Interpretive Summary: Stored-product insects infest bagged grain products in African countries and cause extensive product losses through direct damage and contamination. Vestergard Inc. has developed a storage bag (Zerofly storage) incorporated with the insecticide deltamethrin as a protective treatment against stored-product insects, but no tests have been conducted in actual field conditions. We conducted a study at several sites in Ghana by comparing insect pest population development in corn treated with the insecticide Betallic to untreated corn stored either in polypropylene bagging or in the Zerofly bag. Extensive pest populations developed in untreated corn stored in the polypropylene bags, with corresponding insect damage and weight loss. There was some population development in the untreated corn in the Zerofly bags after several months, which may have been caused by infestations in the corn prior to bagging. There was little population development in the insecticide-treated corn. Results show the new Zerofly bags will help limit insect pest populations during storage without the use of an insecticide, but for optimal results corn should be free of infestations prior to bagging. Managers can use the Zerofly bags to help reduce insect infestations, and may also reduce reliance on insecticide treatments without compromising food security.

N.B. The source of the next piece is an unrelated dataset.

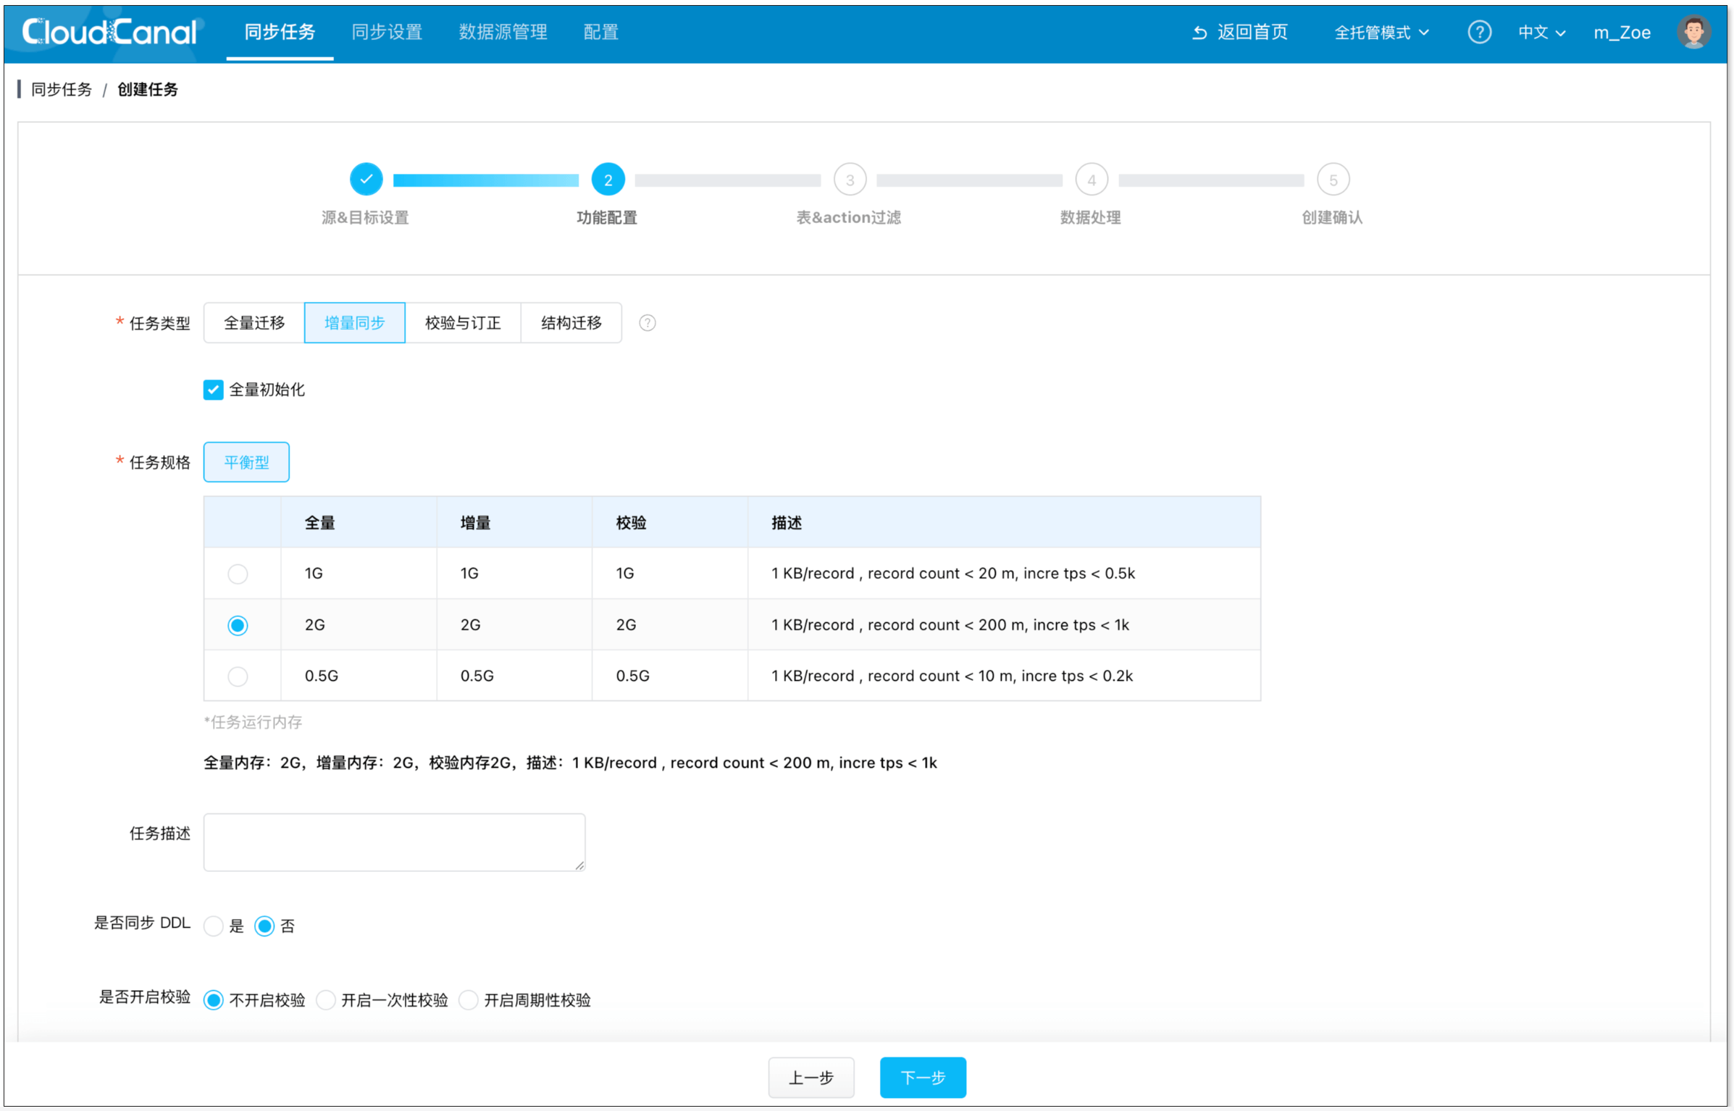Click the back arrow next to 返回首页

[x=1200, y=32]
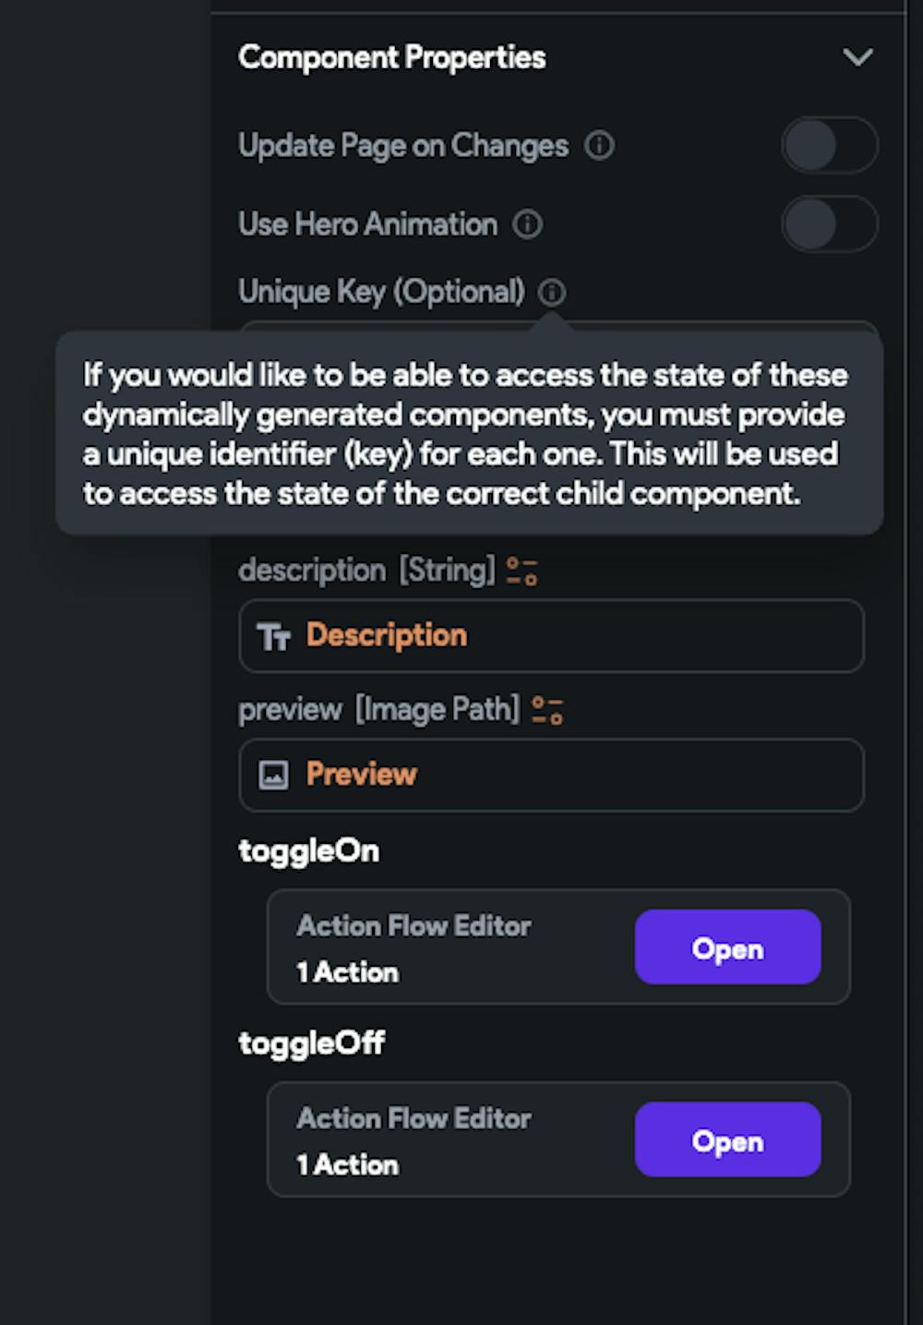Click the Unique Key (Optional) info icon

Technical Abstract: The deltamethrin-incorporated polypropylene (PP) bag, ZeroFly® Storage Bag, is a new technology to reduce postharvest losses caused by stored-product insect pests. ZeroFly bags filled with untreated maize were compared to PP bags filled with maize treated with Betallic Super (80 g pirimiphos-methyl and 15 g permethrin per liter as an emulsifiable concentrate (EC), and PP bags filled with untreated maize (control). The experiment was conducted from February-August 2015, at four sites in different locations of the Middle Belt of Ghana. Moisture content (MC), number of live and dead insects, insect damaged kernels (IDK) and maize weight loss data were collected monthly. ZeroFly bags and Betallic treatment significantly reduced insect damage compared to the control treatment. ZeroFly bags were able to keep IDK levels below 5% for 4 mo, but the levels increased to 5.2 and 10.2% after 5 and 6 months, respectively. In the control, IDK increased significantly over time and reached 32% after 6 months. The ZeroFly bag was effective against Sitophilus, Tribolium and Cryptolestes species for 4 months. Mean weight loss of = 3.68% was recorded in ZeroFly bags during 6 months of storage whereas 11.88% weight loss occurred in the PP bags after 6 months. Based on our results, ZeroFly bags were found to have potential for use in the reduction of postharvest grain losses in bagged grains. Grains may have been infested when they were put in the bag, so ZeroFly bags were effective for short-term storage. However, greater benefits of using ZeroFly bags are realized if insect-free grains or legumes are stored in bags.